I live in the Midwest. To be specific Evansville, Indiana. That makes me a Hoosier, and like everybody else who lives here, I’m damn proud of it, even though I’m not exactly sure what the word “Hoosier” means. Like all Hoosiers, I pretend as if I’ve never heard that in some parts of the country the term actually means white trash. Maybe that in itself means I am white trash. I say “ya’ll”—a lot. I say “a lot” a lot too. I bowl on a league. I drink cheap beer. And yes, I am friends with more than one person who has a mullet. Who knows? I could be a fried green tomato away from putting my husband’s old recliner out on the front porch.
One fact I’ve learned from living amongst Hoosiers is that they don’t have much tolerance for laziness. Folks here work hard. If you want to live respectfully in this great state you’d better wake up every day with a plan. You’d better grab your lunch and head out the door before 8A.M., and you’d better work your ass off after you clock in.

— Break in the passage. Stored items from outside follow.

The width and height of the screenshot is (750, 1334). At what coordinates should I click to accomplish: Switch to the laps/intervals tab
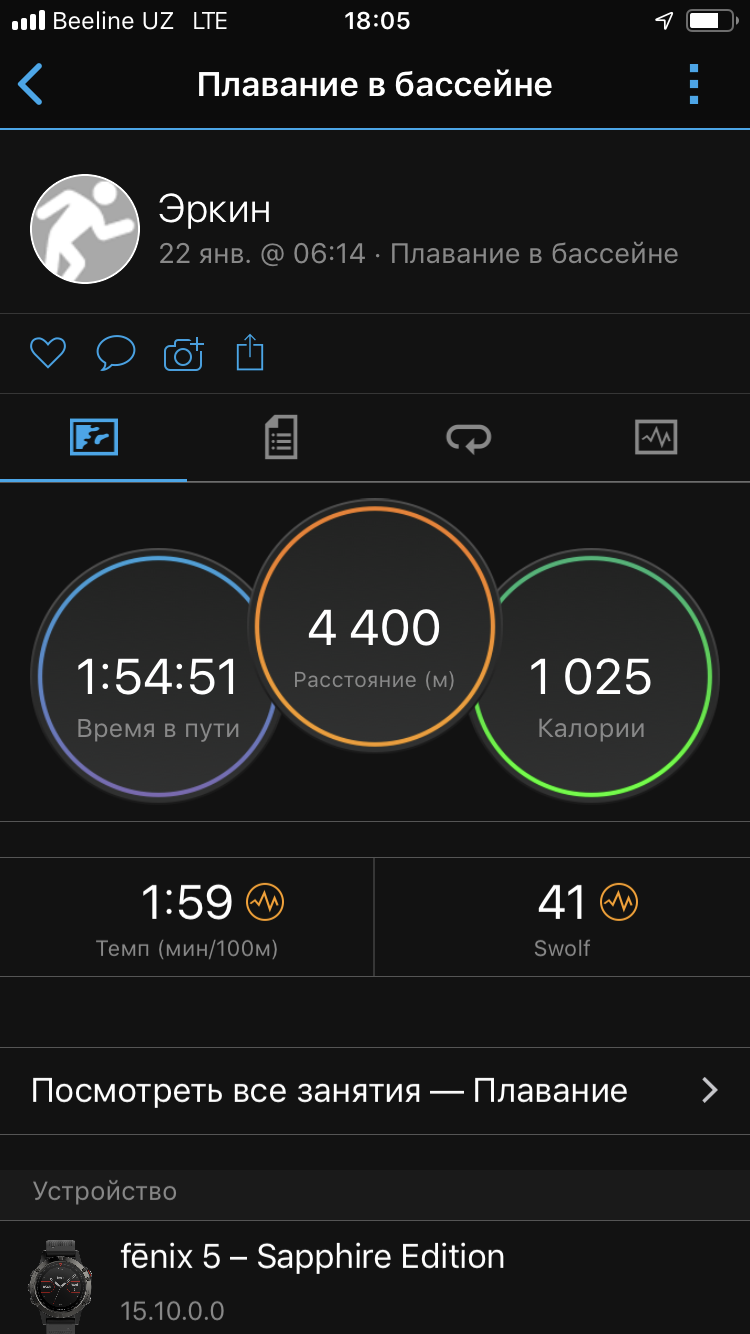[468, 437]
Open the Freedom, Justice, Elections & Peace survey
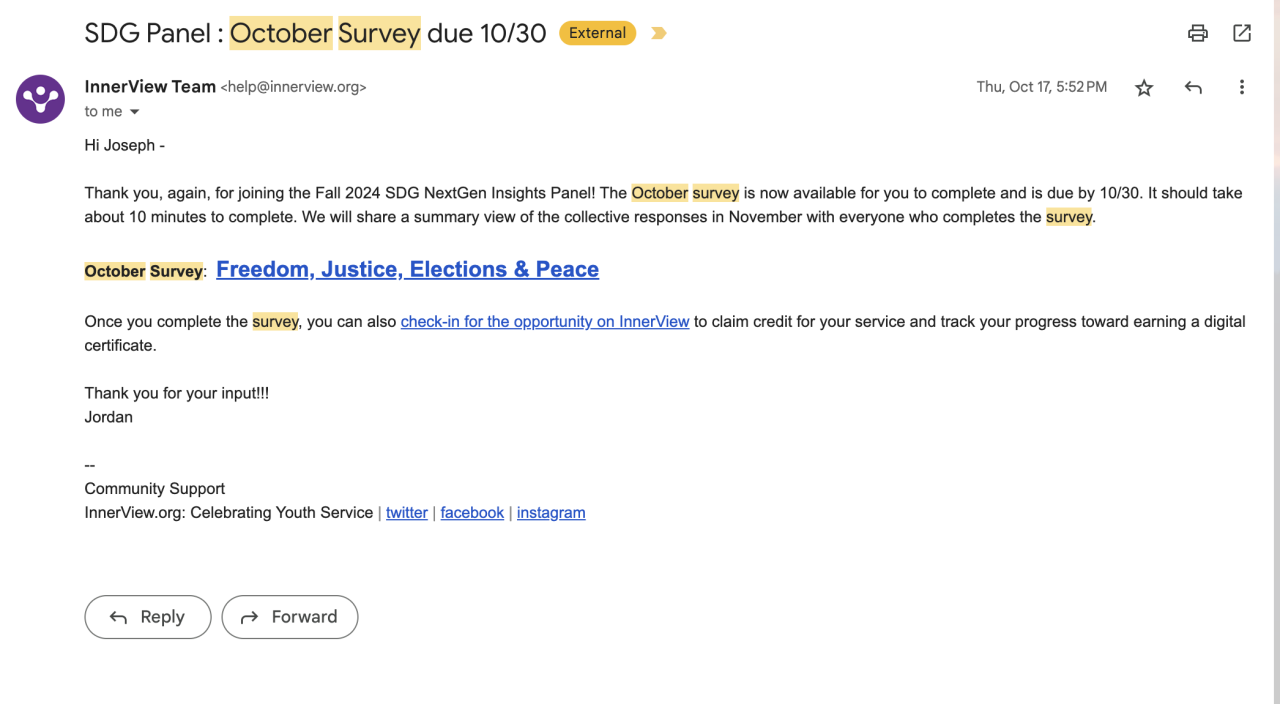This screenshot has width=1280, height=704. coord(407,269)
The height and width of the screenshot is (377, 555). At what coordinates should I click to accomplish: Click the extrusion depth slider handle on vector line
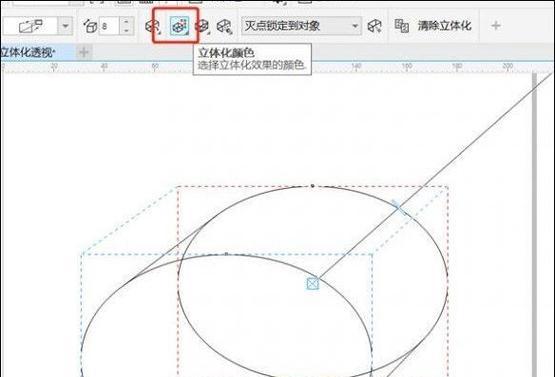click(x=400, y=209)
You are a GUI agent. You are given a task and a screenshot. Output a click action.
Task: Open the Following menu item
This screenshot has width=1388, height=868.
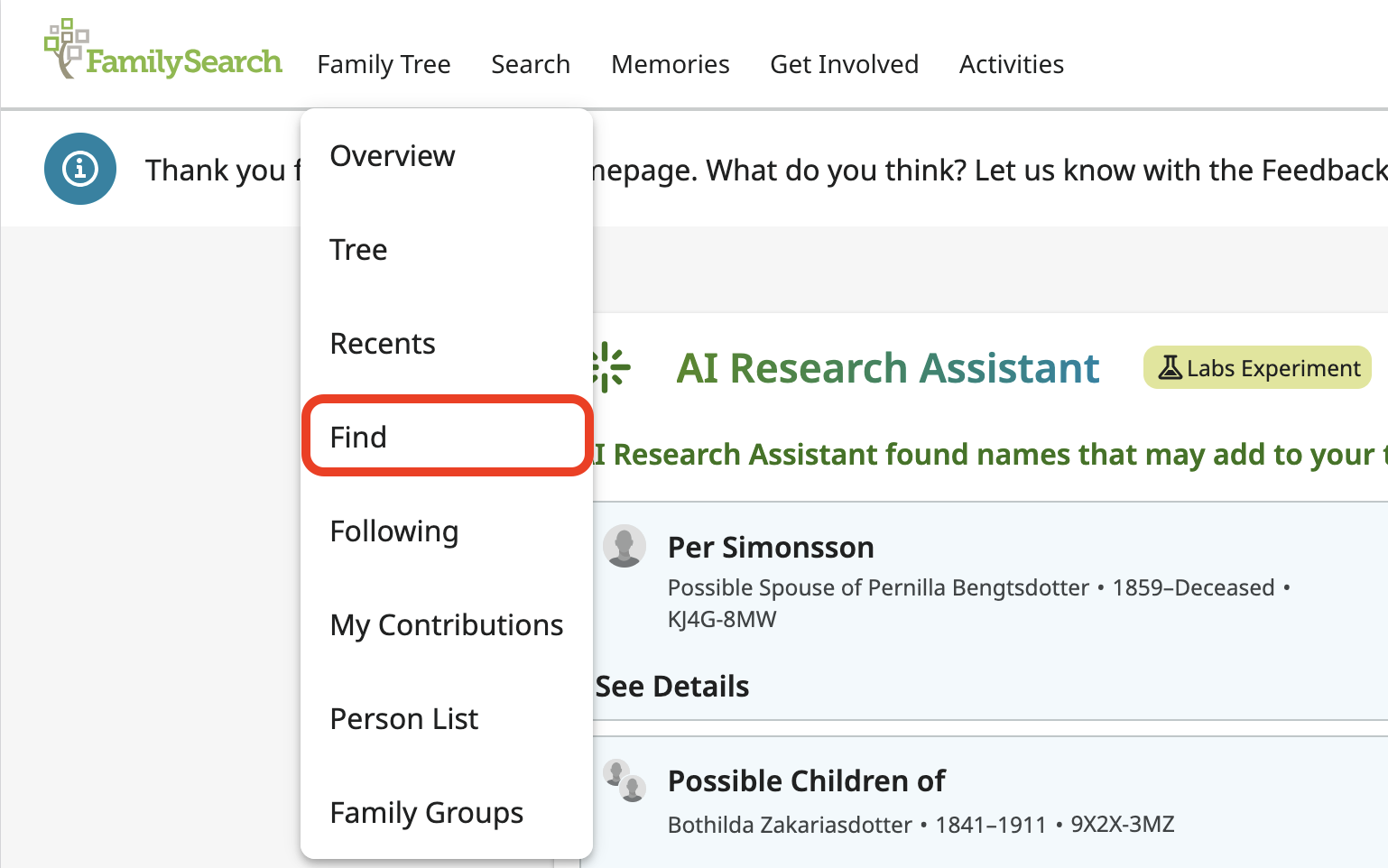[x=394, y=531]
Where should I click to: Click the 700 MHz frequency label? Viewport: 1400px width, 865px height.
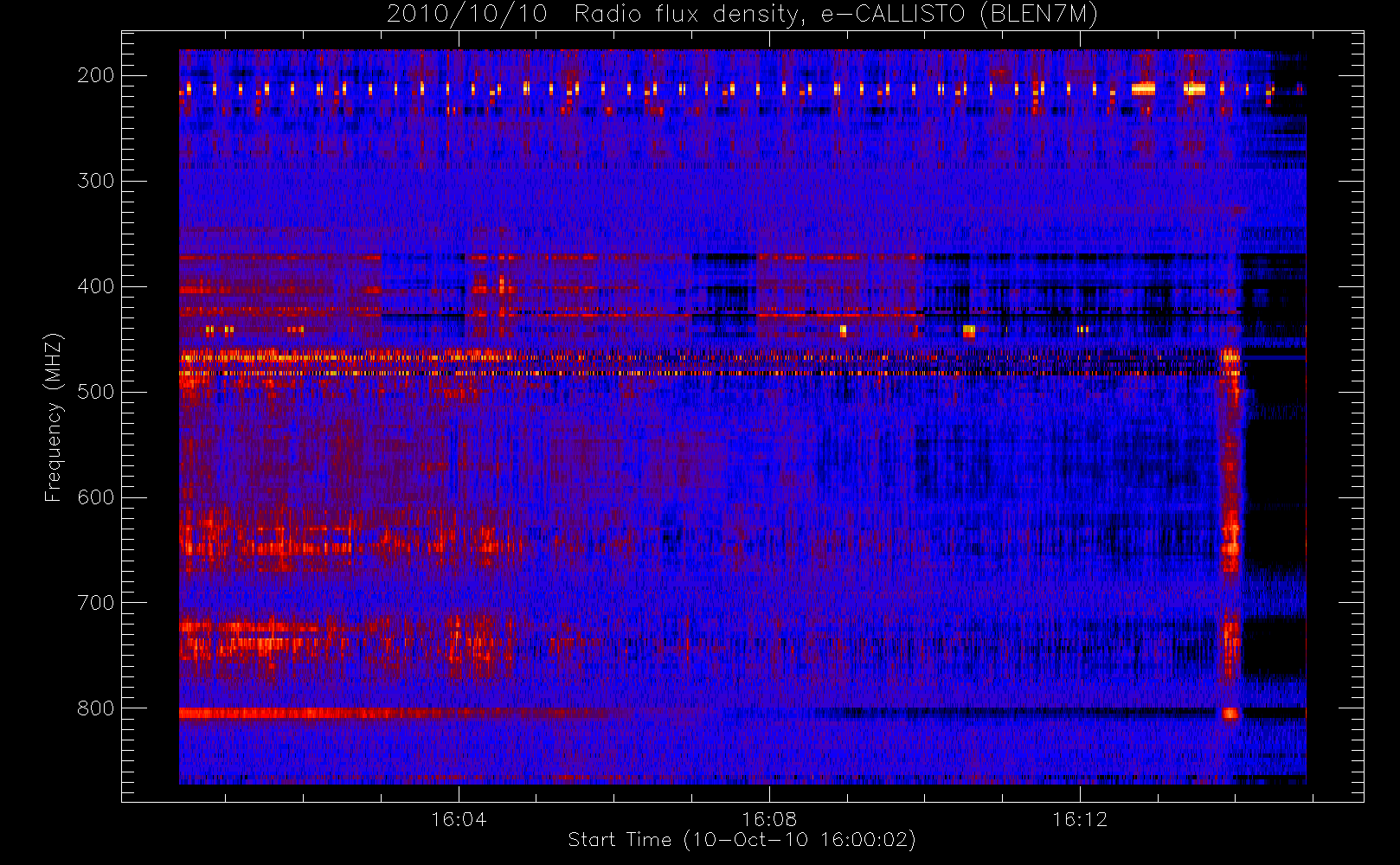tap(96, 603)
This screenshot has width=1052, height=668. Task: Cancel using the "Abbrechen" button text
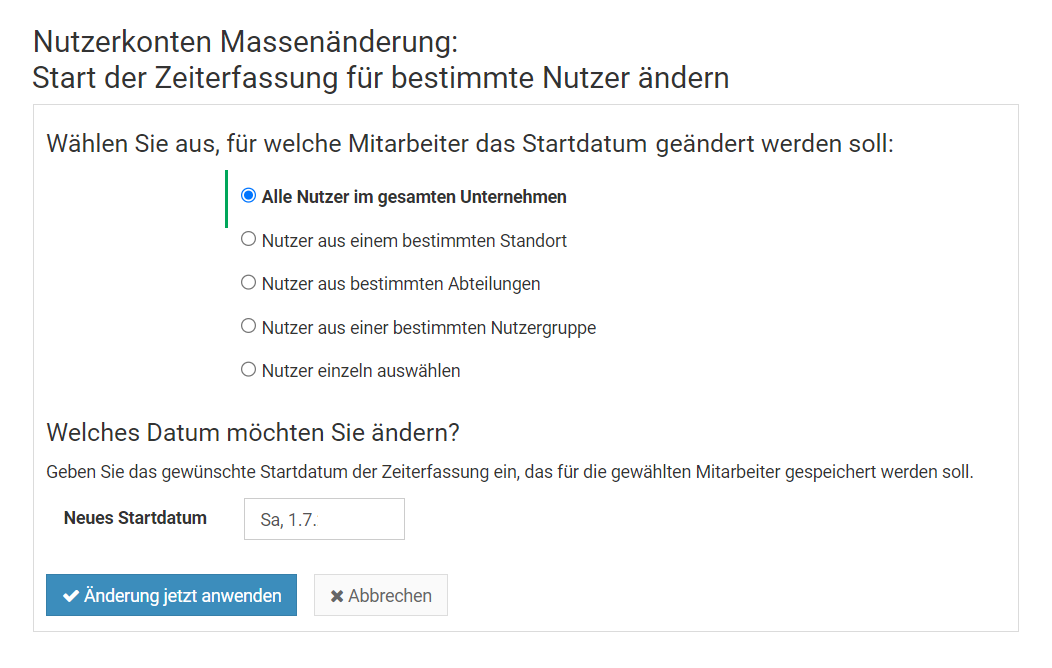click(x=390, y=596)
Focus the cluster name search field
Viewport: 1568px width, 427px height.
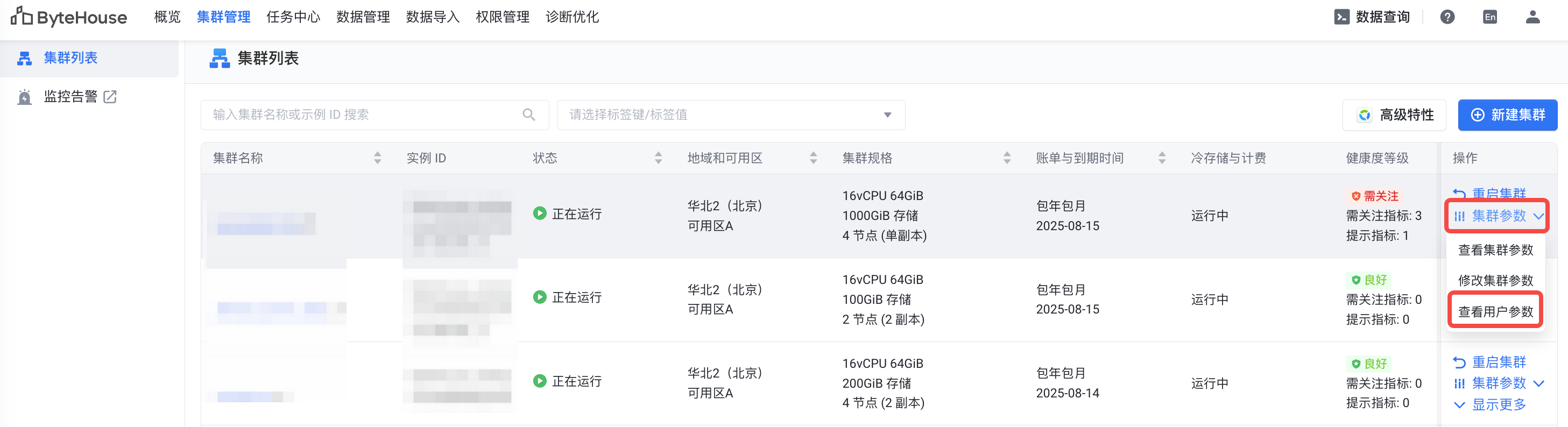coord(365,115)
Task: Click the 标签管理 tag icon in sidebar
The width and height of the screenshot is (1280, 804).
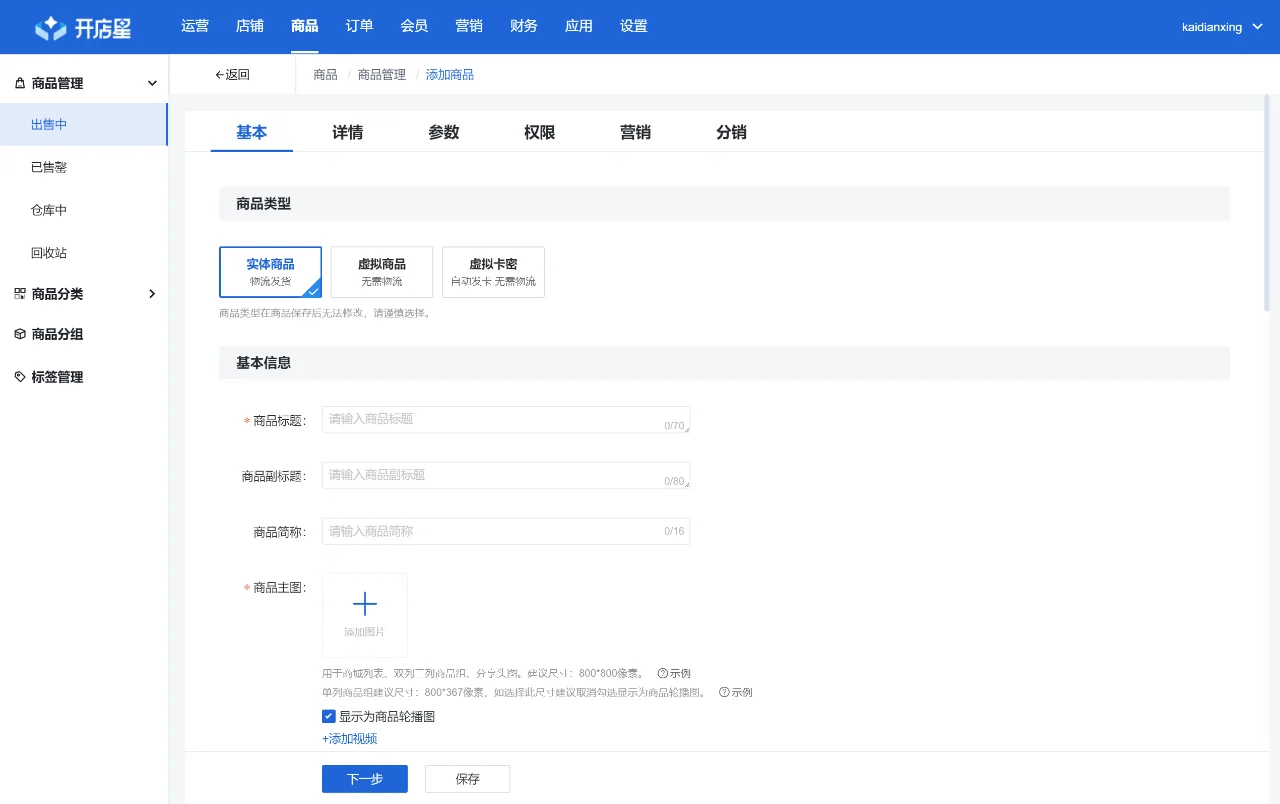Action: 21,376
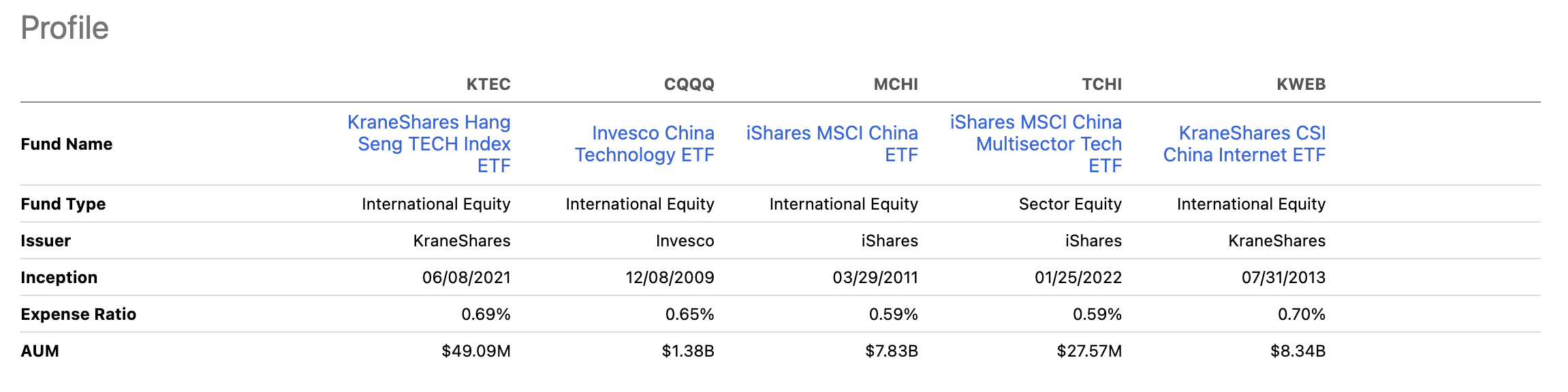Click the 0.70% expense ratio value
Screen dimensions: 1568x392
point(1301,314)
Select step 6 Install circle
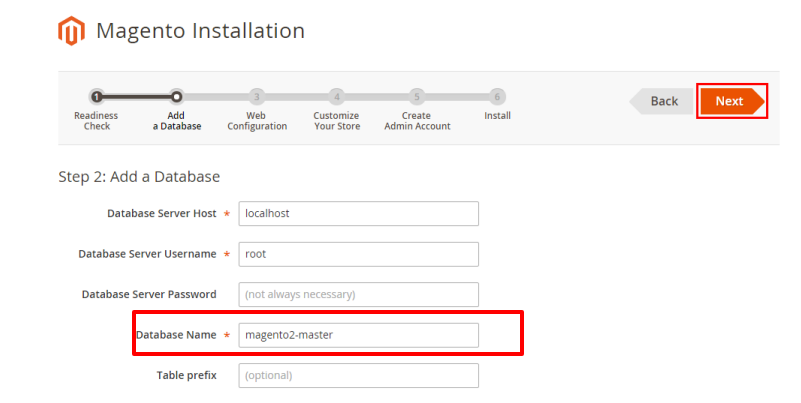 point(497,97)
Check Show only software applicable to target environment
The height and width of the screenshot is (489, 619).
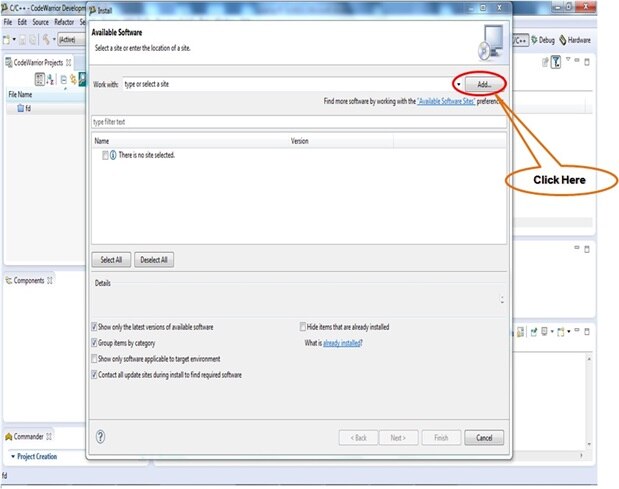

I am a Hoosier with a plan. For the first time in my life I have a blue collar job that has absolutely nothing to do with my degree in journalism. I am the receiving team leader on the dock at the local Macy’s department store. I put in long hours schlepping heavy boxes. I work like a man. I sweat like a man. At the end of my shift I go home exhausted and collapse on the sofa. Sometimes I stick my hand down the front of my jeans and holler for my husband to bring me a Busch Light (a Bud Light if it’s on sale).
When you are a writer everything you do that isn’t writing is just another job anyway. So it doesn’t matter how I make my money. I could be a doctor, or a ditch digger. It’s all the same to me because what I really want to be doing is writing.
Working on a dock is hard. But there’s something to be said for the repetitive labor—it leaves the mind free to create. Many of my short stories and some ideas for fledgling novels were born while schlepping boxes on the dock. There’s also a deep sense of gratification that comes from putting in a hard day’s work. But the best part is when I clock out I know I’m finished. While my husband, who has a white collar position, carries his seemingly endless job as a controller around with him everywhere he goes. Of course he does make over ten times much more money than I do. Guess it’s a trade off, huh?
I love love LOVE all the banalities of my Midwestern life. But things have not always been so wonderfully ordinary for me. There was a time when I woke up terrified of what the day might bring. At night I often went to bed hungry and to-the-bone sore from being kicked and punched. And more than once, when the face of rage descended upon me hard and fast, I can remember being afraid that I could die at any minute. But I was a crazy optimist as a kid, and I kept thinking things were going to get better. And as it turns out I was right.
Having had an abusive childhood has given me some gritty determination and equipped me cockroach-like survival skills. It’s made me appreciate the simple pleasures in life and to be thankful for every act of kindness bestowed upon me. And still, as an adult, when the going gets rough, in the back of my mind I know things will soon be better, because even now I’m still a crazy optimist.